What was it about that connection that made you happy?
What made you feel uneasy?
Then you can sit down and compose a list of the crucial attributes you believe the person you'll be spending a lot of time with possesses. Integrity, loyalty, and a feeling of spontaneity are just a few examples.
After that, write down what you perceive to be a deal-breaker for you. Someone who, for example, ignores your viewpoints. Use these lists to figure out where you've let your guard down in the past. What I mean is, where were you making excuses for your partner's behavior that you didn't like? Make sure you stick to the answers now that you have them. 
After you've given these lists a lot of thought, you should have a good idea of what you want in a relationship—and you'll be ready to find one that doesn't compromise your beliefs or self-esteem.
Success Life Coach | Yoga Teacher | Educator Jacqueline Chan

15. Begin by focusing on your relationship's requirements and desires.

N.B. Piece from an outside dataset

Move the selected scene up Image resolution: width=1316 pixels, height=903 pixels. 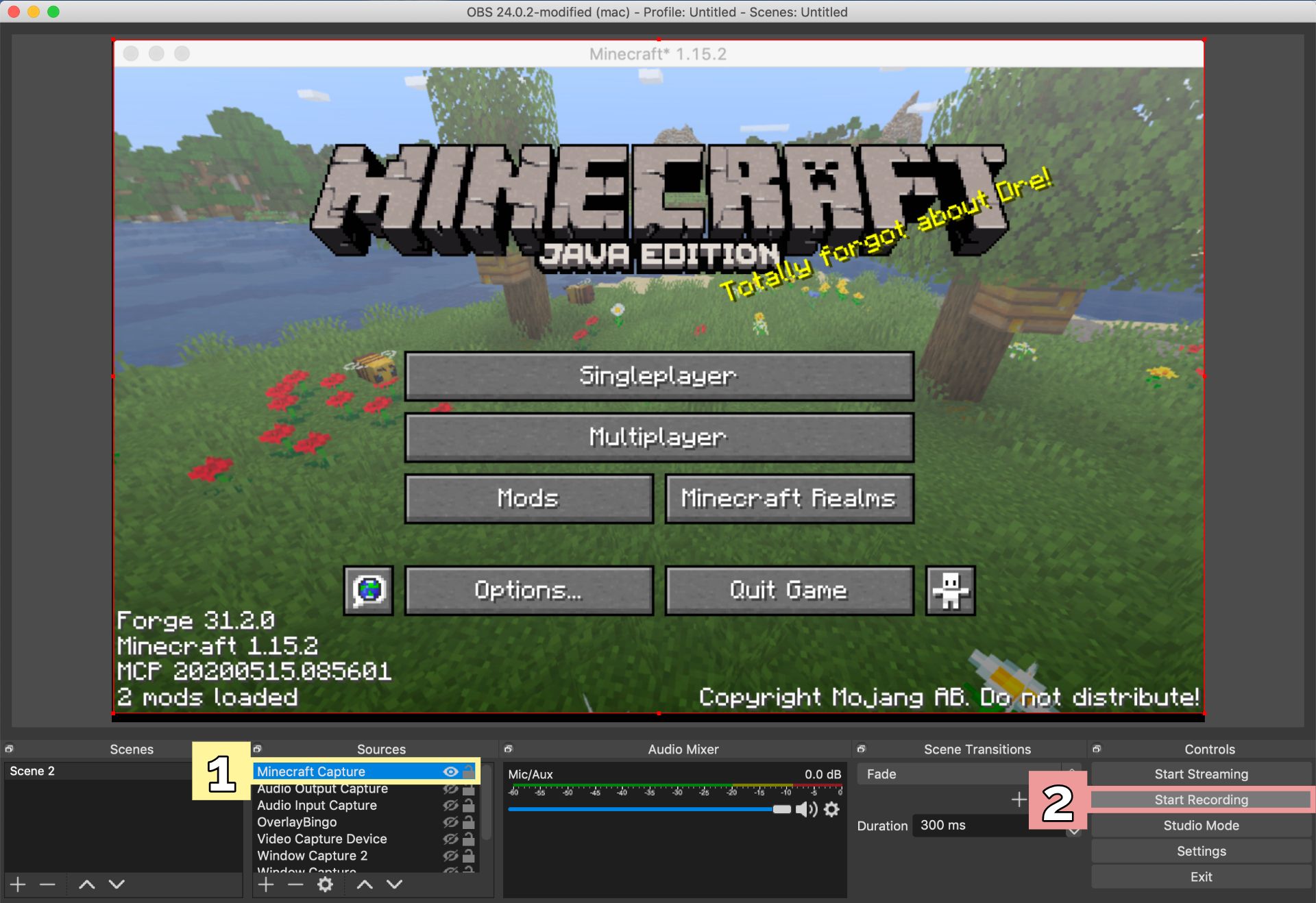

Maybe I'm a late bloomer, but I didn't realize what I wanted in a relationship until I was staring at my husband and thought, "This is not the connection I want."Admitting that what I thought I wanted was something I didn't want was extremely difficult. The reality is that we usually know what we don't want, so how can we figure out what we do want?
I realized I deserved better than what I was getting after our marriage failed and another relationship ended, but I had no idea what I wanted. I decided that it was time to focus on my most important connection and stop dating for a while. I began to concentrate on myself, my desires, and my requirements. Within months, I had grown so strong, empowered, and full of life that I was much more clear about what I wanted when I began to open the door to partnerships. My stock value increased, so my friends did as well.
I didn't have time to fix everybody, but I recognized what was most important to me to keep growing. He wasn't worth my time if he couldn't manage it.
Nance L. SchickLawyer & Mediator

16. Be unashamedly yourself.

After decades of choosing mismatched mates for several reasons, I've been in a mutually loving and supportive relationship for the past six and a half years (e.g., because I thought I should, because I was lonely because I wanted validation or an escape from my life as it was then). Even after counseling and various self-help adventures, I eventually came to see that the dysfunctional relationship patterns in my family of origin were still substantially impacting my dating relationships with the guidance of several books and the Curriculum for Living at Landmark Worldwide.
  • My thankfulness journal is updated every day. I can detect patterns pointing to my values by writing 10 things for which I am grateful each day. I had better dates and eased into my present relationship when I started looking for partners that shared my ideals.
  • My to-do list for the day. Similarly, I was able to identify where I spent my time organically when I started tracking my time with an app. This also allowed me to better understand who I am and what is most important to me. I stopped making excuses and went out in search of someone who would accept them.
  • My strong feelings I started looking into my strong emotional reactions to questions like "Do you think you'll ever get married?" and "Don't you want kids?" High emotions indicate a strong attachment or worry. I was able to look more objectively at these relatively harmless questions (even when they were meant to hurt me) and find answers that matched who I was at any given moment as I allowed myself to feel what I felt.
    In other words, when I became "unapologetically me," I was able to locate a partner with whom I didn't have to apologize (generally). 

Harley Gibbons

The cat declares, "For as long as it lasts." She swallowed a portion of one of the conversations as a result of this. Alice was jolted awake by a powerful tremor.